[PASSAGE FOR REVIEW]
Segment Open
New Rules Could Kill Medical Tourism, Hospitals Charge

New policy could spell death knell for medical tourism at public hospitals, directors warn.

Public hospital directors took the Health Ministry to task Thursday over its recent directive stipulating that doctors cannot charge extra for treating foreign medical tourists than they receive for treating Israelis.

In a letter to the ministry, the chairman of the association of hospital directors said the policy could even be the death knell of medical tourism for the country’s public hospitals.

The ministry policy was instituted last week to eliminate any financial incentive to favor treating foreign patients over Israelis. It followed a Channel 2 expose allegedly showing doctors at Ichilov Hospital, Tel Aviv, demanding additional, under-the-treatment-table payments from foreign tourists.

In a letter to the ministry in his capacity as chairman of the hospital directors, Dr. Eran Halperin – who heads the Rabin Medical Center in Petah Tikva – called the policy “populist,” saying that “in one fell swoop [medical tourism] will be seriously harmed and perhaps even collapse.”

The policy directive, he added, will also make it impossible for the country’s public hospitals to compete with private hospitals here. “Our physicians will continue to treat them, but not in our [public] hospitals,” Halperin wrote. “Most of the medical tourism treatment is carried out in the afternoon [after regular hours] and in no way comes at the expense of Israeli citizens. On the contrary, your directive will cause additional anesthesiologists and surgeons to gravitate to the private health-care system along with the funding that is currently at the disposal of the public as a whole.”

“Medical tourism has grown significantly in recent years and I see this growth as something problematic also being pushed by business interests,” Health Ministry director general Dr. Ronni Gamzu said last Monday, at a session of the Knesset Labor, Welfare and Health Committee. He said the country’s public-health system favors the growth of medical tourism because it provides an additional revenue stream for hospitals and doctors, but added that “stringent regulation” was needed.
Segment Closed
[TASKS FOR THIS EXERCISE]
- 1) Reproduce the medical tourism article word for word from "The ministry policy" to "from foreign tourists.".
- 2) Go on with the medical tourism article from the point where it stops.
The items have no role in this work.

[DATA EXTRACT]
Segment Open
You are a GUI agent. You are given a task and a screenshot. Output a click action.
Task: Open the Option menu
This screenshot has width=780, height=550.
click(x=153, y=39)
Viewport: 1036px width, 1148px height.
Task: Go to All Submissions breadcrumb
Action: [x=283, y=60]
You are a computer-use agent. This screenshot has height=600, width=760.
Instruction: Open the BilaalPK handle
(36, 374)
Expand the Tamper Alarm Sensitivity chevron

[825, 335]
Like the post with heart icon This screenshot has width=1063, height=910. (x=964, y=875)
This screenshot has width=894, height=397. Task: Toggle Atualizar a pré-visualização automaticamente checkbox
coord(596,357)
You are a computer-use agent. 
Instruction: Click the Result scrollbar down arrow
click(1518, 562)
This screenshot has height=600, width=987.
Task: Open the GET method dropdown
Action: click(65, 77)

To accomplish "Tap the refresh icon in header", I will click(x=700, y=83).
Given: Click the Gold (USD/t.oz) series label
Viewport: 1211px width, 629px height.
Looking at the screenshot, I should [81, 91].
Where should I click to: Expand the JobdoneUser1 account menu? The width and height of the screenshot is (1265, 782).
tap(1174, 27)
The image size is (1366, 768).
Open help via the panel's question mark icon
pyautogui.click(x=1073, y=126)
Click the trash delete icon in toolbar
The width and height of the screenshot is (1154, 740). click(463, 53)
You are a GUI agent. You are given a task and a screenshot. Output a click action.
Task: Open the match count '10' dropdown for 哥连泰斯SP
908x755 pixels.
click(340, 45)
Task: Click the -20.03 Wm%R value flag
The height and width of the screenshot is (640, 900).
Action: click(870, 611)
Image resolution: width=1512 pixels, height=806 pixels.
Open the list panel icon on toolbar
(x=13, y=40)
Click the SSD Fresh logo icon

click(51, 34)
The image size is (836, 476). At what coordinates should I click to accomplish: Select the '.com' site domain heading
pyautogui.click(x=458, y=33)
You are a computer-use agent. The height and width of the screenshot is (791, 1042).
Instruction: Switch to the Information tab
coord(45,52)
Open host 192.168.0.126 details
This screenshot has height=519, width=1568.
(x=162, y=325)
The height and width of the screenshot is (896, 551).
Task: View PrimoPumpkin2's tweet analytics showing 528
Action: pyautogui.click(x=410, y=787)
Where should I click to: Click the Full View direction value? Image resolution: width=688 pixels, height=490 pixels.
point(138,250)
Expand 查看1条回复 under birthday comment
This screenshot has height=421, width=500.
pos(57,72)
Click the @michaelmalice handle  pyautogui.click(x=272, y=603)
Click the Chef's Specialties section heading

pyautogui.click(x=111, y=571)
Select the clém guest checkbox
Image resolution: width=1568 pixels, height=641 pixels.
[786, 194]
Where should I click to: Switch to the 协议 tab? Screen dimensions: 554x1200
Segment Closed
[TASK-BY-TASK ANSWERS]
- 1)
The ministry policy was instituted last week to eliminate any financial incentive to favor treating foreign patients over Israelis. It followed a Channel 2 expose allegedly showing doctors at Ichilov Hospital, Tel Aviv, demanding additional, under-the-treatment-table payments from foreign tourists.

- 2)
“I cannot rule out that what we saw on [Channel 2 program] ‘Uvda’ does not exist in other places as well,” Gamzu said. “When surgeons make three to four times more for operating on a tourist than for operating on an Israeli citizen, what does that do to the frequency with which Israelis are operated on in the afternoon? What does that do to the [health] system?”

The new directive bars surgeons or other doctors from accepting a higher payment for after-hours medical care at public hospitals from a foreign medical tourist than is charged for a local payment. (Israelis operated on earlier in the day through the public-health system do not pay these sums, in any event.)

The new policy also bars foreign tourists from paying extra to be assured treatment by a specific physician.

Halperin, whose Rabin Medical Center is comprised of Beilinson Hospital and Hasharon Hospital, said the result of the new policy will be that tens of millions of shekels in revenue will be diverted to private hospitals such as Assuta Medical Center in north Tel Aviv.

“If there is a management failure at Ichilov, it should be addressed and the doctors involved should be investigated by the police rather than punishing the entire system,” Halperin wrote. “If they force me to pay a surgeon 2,500 shekels ($716) for an open-heart surgery [on a foreign tourist], when for the same surgery he gets paid five times that at Assuta, it’s clear what he will choose.”